TRY IT: The line with "Given: Click the Report toolbar button" and each line following it, up to the final line of the data, should be set down exactly; pictures stay out.

(Pixel coordinate grounding data)
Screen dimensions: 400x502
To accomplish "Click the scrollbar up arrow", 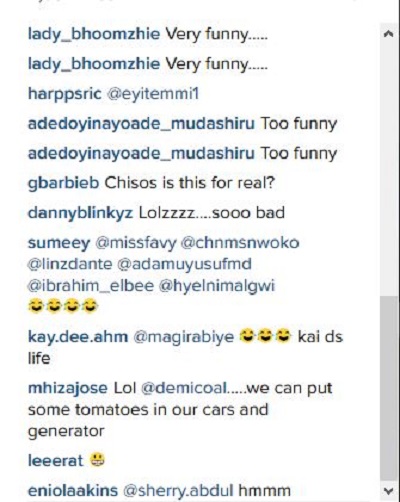I will coord(388,33).
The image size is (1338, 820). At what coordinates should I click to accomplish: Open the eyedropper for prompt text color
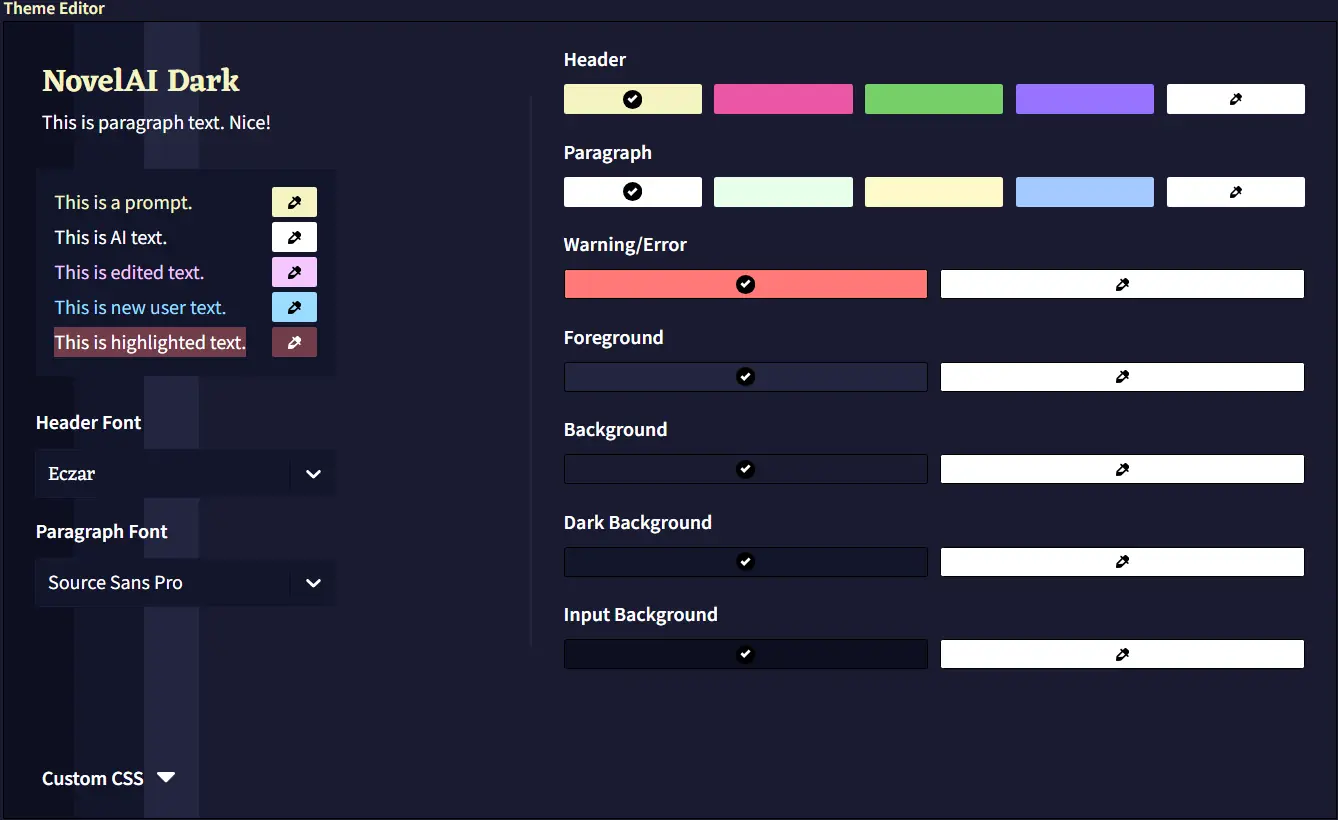point(294,202)
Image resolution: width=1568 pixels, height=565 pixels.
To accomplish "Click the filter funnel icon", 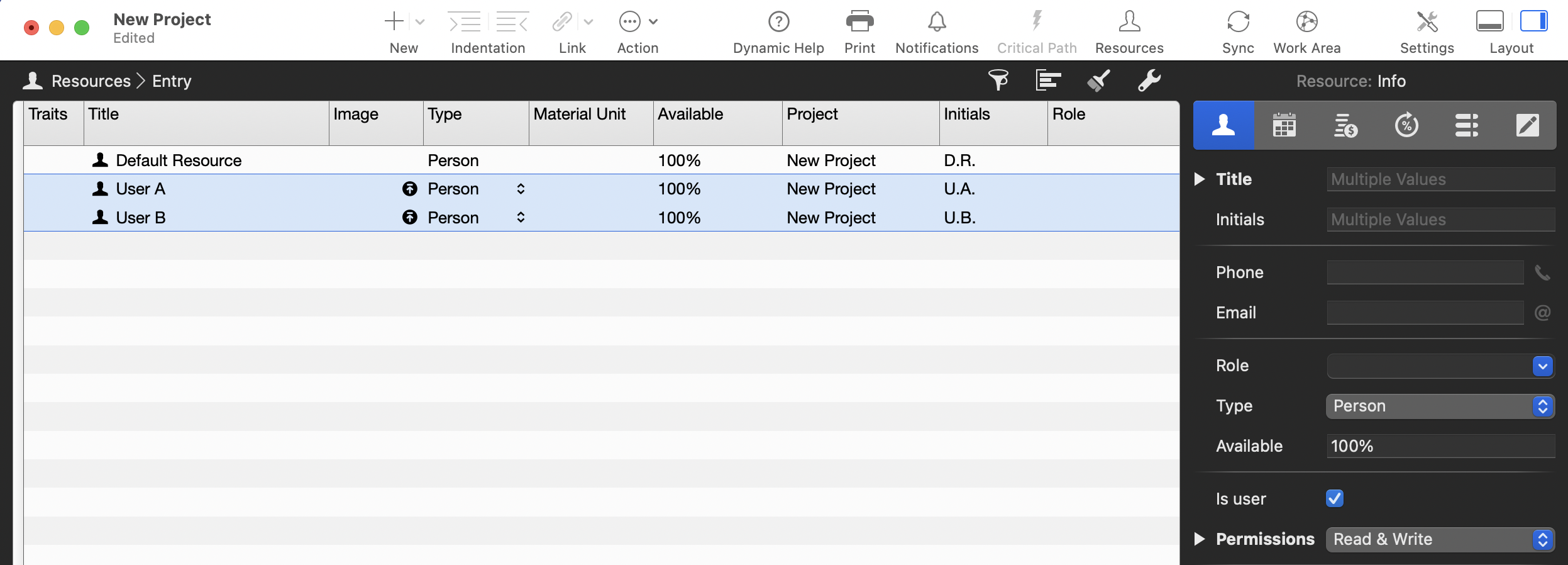I will click(x=998, y=81).
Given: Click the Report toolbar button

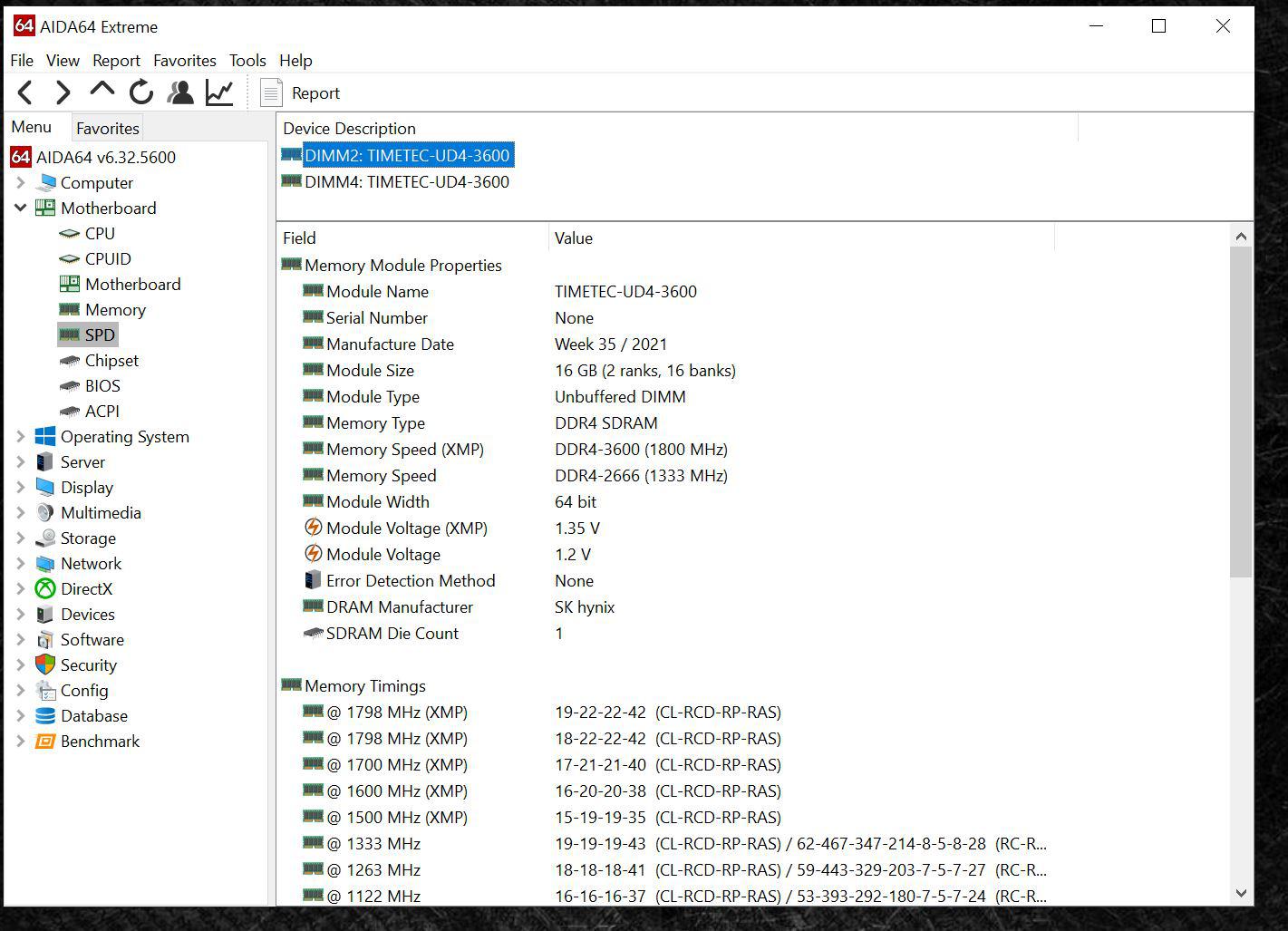Looking at the screenshot, I should [300, 93].
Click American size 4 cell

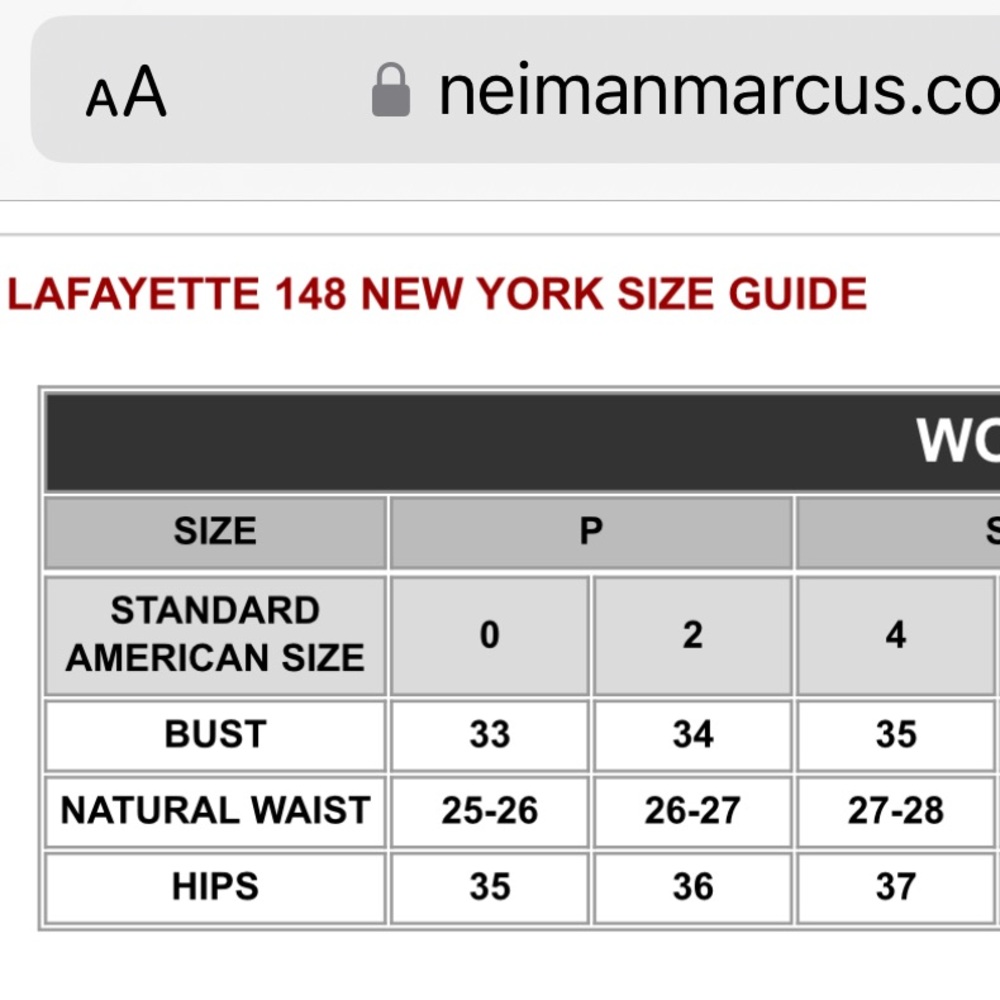coord(895,635)

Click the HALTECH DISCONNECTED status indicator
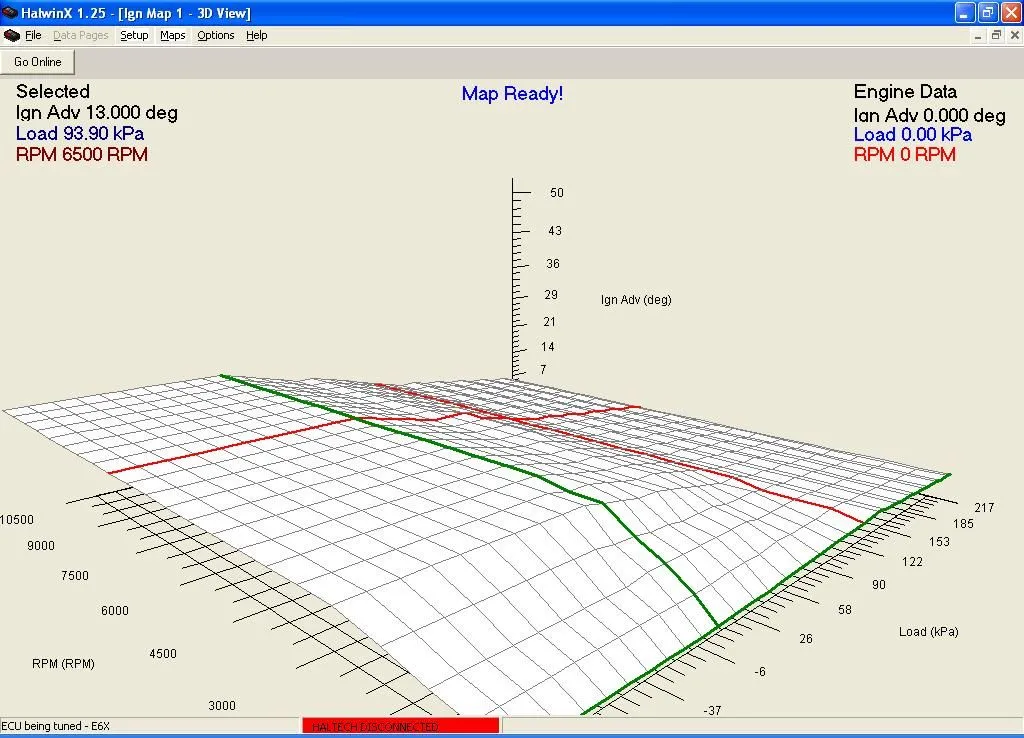tap(400, 725)
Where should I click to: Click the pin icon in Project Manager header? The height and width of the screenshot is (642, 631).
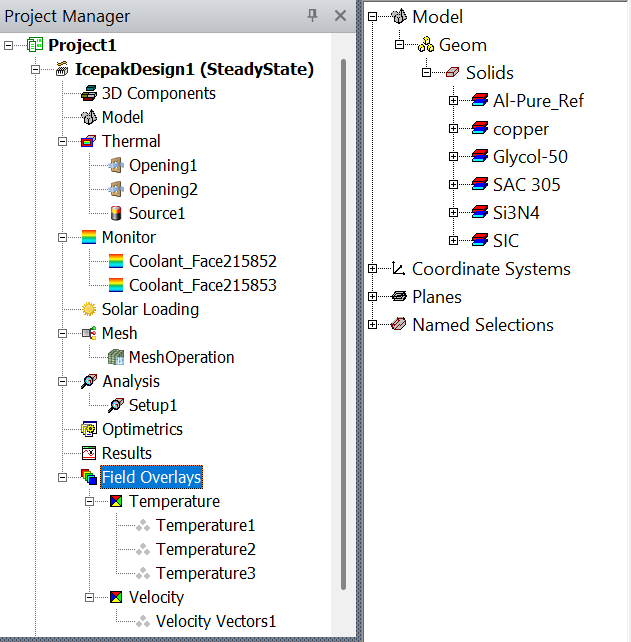pyautogui.click(x=313, y=16)
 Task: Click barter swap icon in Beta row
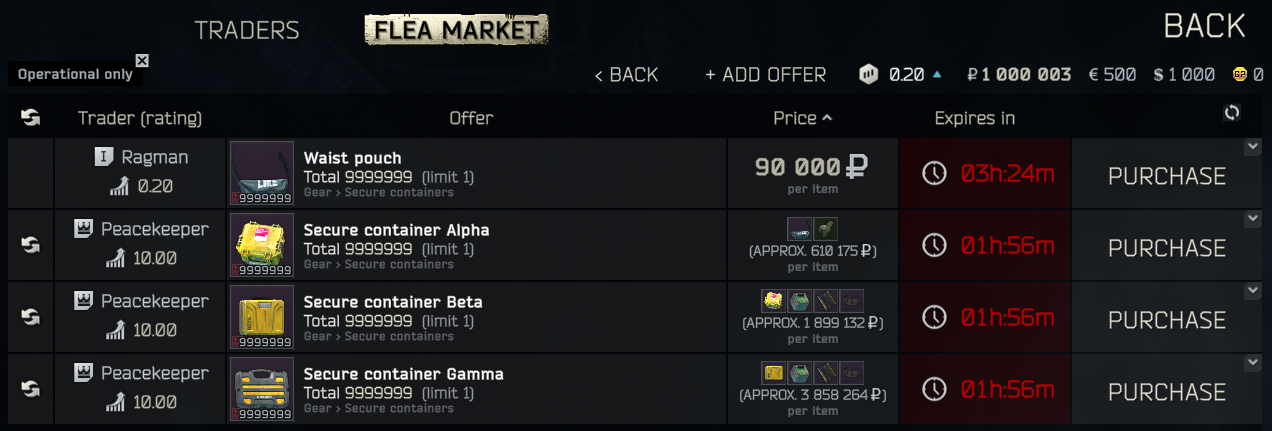31,316
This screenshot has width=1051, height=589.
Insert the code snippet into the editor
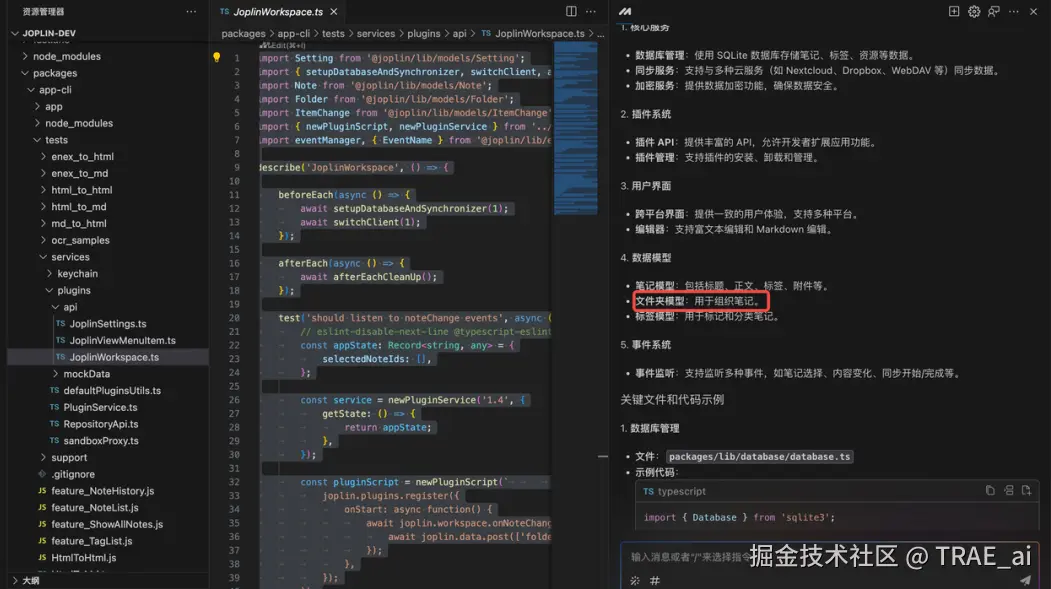pyautogui.click(x=1009, y=491)
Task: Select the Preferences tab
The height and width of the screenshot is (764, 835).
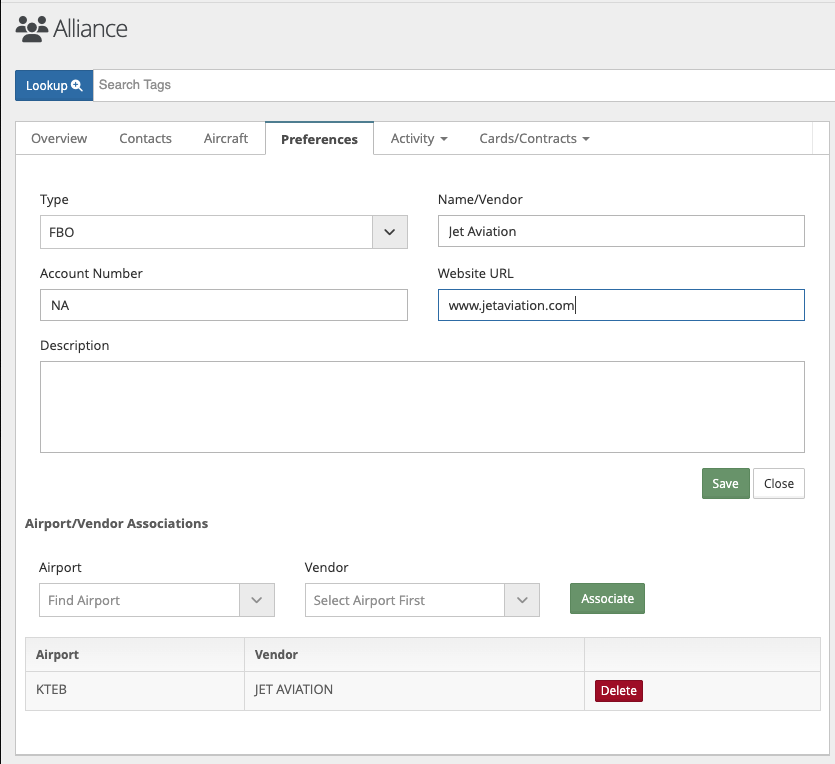Action: tap(319, 139)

RESPONSE:
Given: Click the Report toolbar button

Looking at the screenshot, I should [300, 93].
Click American size 4 cell

coord(895,635)

Click the HALTECH DISCONNECTED status indicator
tap(400, 725)
Where should I click to: Click the pin icon in Project Manager header? The height and width of the screenshot is (642, 631).
pyautogui.click(x=313, y=16)
 Task: Click barter swap icon in Beta row
31,316
This screenshot has width=1051, height=589.
Insert the code snippet into the editor
pyautogui.click(x=1009, y=491)
Task: Select the Preferences tab
The height and width of the screenshot is (764, 835).
Action: tap(319, 139)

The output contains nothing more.